Surprises marked the auction of South Asian modern and contemporary art at Christie’s in New York City on September 14, during Asian Art Week. An untitled painting by VS Gaitonde (India’s most expensive modern painter), valued at $1.8-2 million, did not sell. It was displayed front and centre in the auction hall and on the cover of the sale catalogue. A meditation in green, it radiated Gaitonde’s trademark serenity, but went unclaimed. Just four months earlier, in May, a Gaitonde painting sold for over $2 million at Christie’s London sale. Another featured painting, ‘L’Orage’ (The Tempest) by the great modernist SH Raza was valued upwards of a million dollars, but it too went unsold. Though it’s premature to make predictions based on a single sale, these results could be indicative of a larger trend sweeping the market and changing the way audiences perceive modern and contemporary Indian art. Second-tier modernists like Jamini Roy and Satish Gujral, and younger artists with significantly different vocabularies from the old masters performed very well at the auction, even exceeding expectations in some cases.

“There seems to be an appetite for works between $10,000 and $200,000,” said Deepanjana Klein, International Head of Department for South Asian Modern and Contemporary Art. She described the auction as an “anomaly” compared to previous seasons, but did not comment further. The New York sale contained works by at least three new artists, and others who have been on the auction platform only a few times before.

Christie’s conducts three sales a year in the category of ‘South Asian Modern and Contemporary Art’: London in May, New York in September, and Mumbai in December. The sale in New York offered new names that use styles and media that break the mould of the usual line-up. According to Klein, the process of identifying these boundary-pushing artists began over a year ago, with specialists researching the quality and consistency of their work and their success in the international exhibition circuit, Biennales and art fairs. “It was a bold step for us to pick installation art by someone like Shilpa Gupta,” said Klein.

Installations like Gupta’s (titled ‘Someone Else’) possess an immediacy and relevance that work on a very broad scale — a scale that surpasses traditional Indian themes with ideas that interest and concern viewers everywhere, whether or not they are Indian. Her piece consisted of 35 books published by real authors using pseudonyms. Gupta recreates these books by etching their covers in stainless steel and seating them on metal shelves. By building the books in metal, the artist extends the gravity and permanence associated with engraving to the reasons why these authors chose to hide their real names and adopt false ones — whether to protect themselves from persecution or to explore the freedom of a new identity. “There’s nothing Indian about it,” said Klein, referring to Gupta’s work. It uses a language that is universal. At 40, Gupta was one of the youngest artists featured.

Anila Quayyum Agha, winner of the esteemed ArtPrize 2014, was featured at Christie’s for the first time. Growing up in Lahore, Agha was acutely aware of the limitations placed on her as a young woman. She was denied entry into mosques — spaces reserved for men. A visit to the Al-Hambra in Spain as an adult, however, gave voice to this painful childhood memory.
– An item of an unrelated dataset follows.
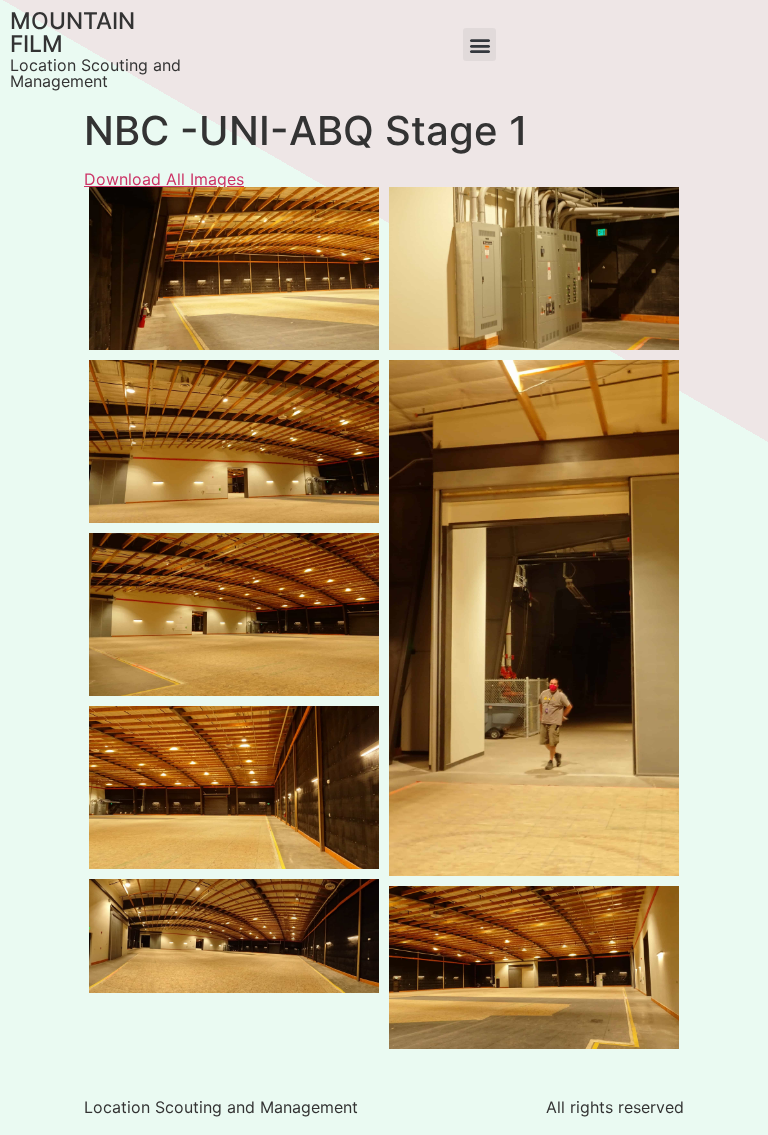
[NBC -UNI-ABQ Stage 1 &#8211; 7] (234, 268)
In the piece featured in the auction, the artist recreates intricate floral and geometric motifs from Islamic architecture using embroidery and filigree-like work on paper. Its title, ‘All The Flowers Are For Me’, poignantly captures the release she has found in her art, and how she uses it to reclaim what was once forbidden.

The international success of these artists reveals a change in how markets are coming to redefine and view South Asian contemporary art. The ideas of identity and politics that concern newer South Asian artists stem from a global consciousness that is not tied to nationality. By investing in these new works, collectors have shown that they’re betting on the future.